RECORDS PROVIDED ->
::::
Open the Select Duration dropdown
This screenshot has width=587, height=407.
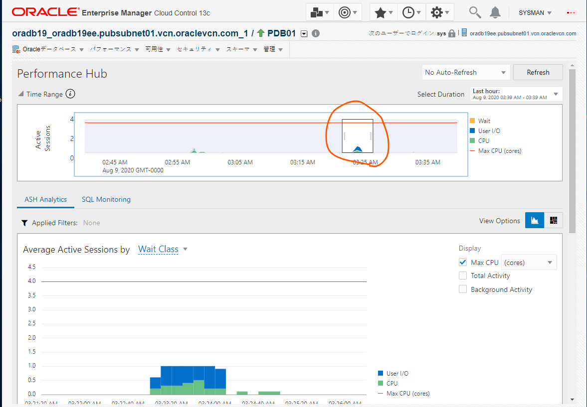pyautogui.click(x=516, y=94)
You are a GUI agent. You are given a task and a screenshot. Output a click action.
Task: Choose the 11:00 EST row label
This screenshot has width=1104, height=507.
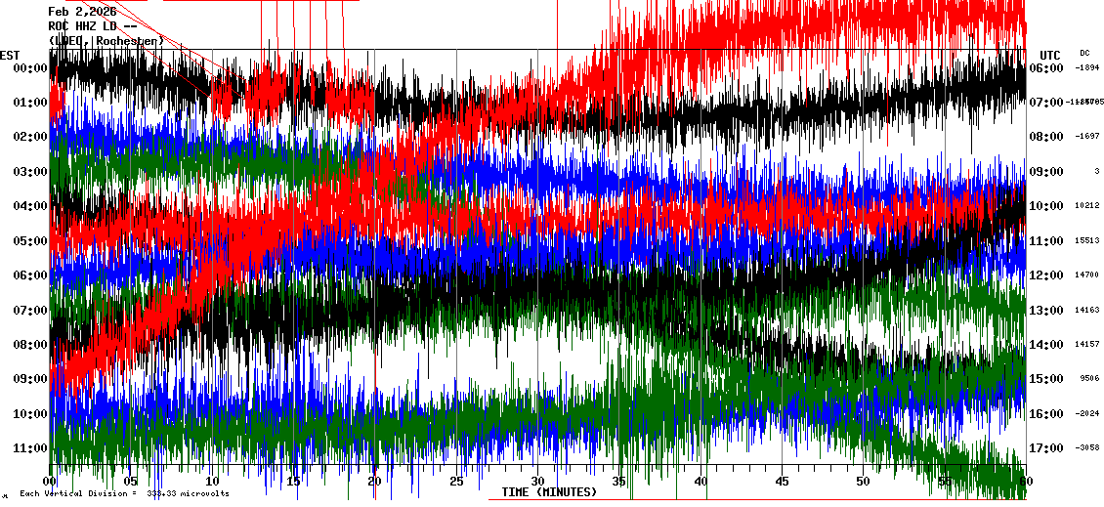click(30, 448)
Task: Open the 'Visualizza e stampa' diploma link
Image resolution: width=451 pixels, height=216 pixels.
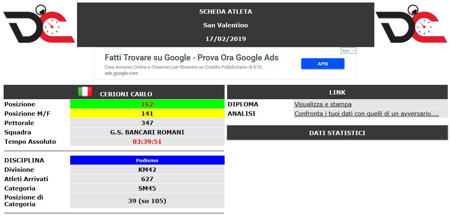Action: pyautogui.click(x=323, y=104)
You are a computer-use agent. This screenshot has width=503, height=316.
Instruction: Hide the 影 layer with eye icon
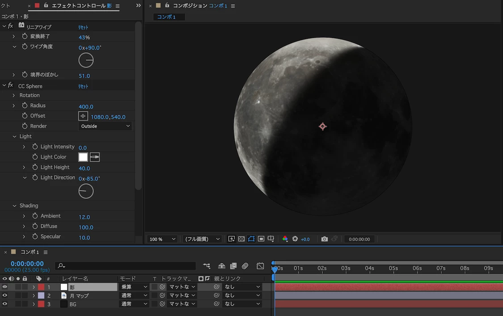pos(5,287)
::::
PROBLEM TO WORK ON ->
Would you please output only the lines from the start of the material above up to and including the line with "Task: Choose the 11:00 EST row label", exactly as they appear and without pictures?

EXERCISE RESULT ->
Open the Select Duration dropdown
This screenshot has width=587, height=407.
pyautogui.click(x=516, y=94)
You are a GUI agent. You are given a task and a screenshot. Output a click action.
Task: Choose the 11:00 EST row label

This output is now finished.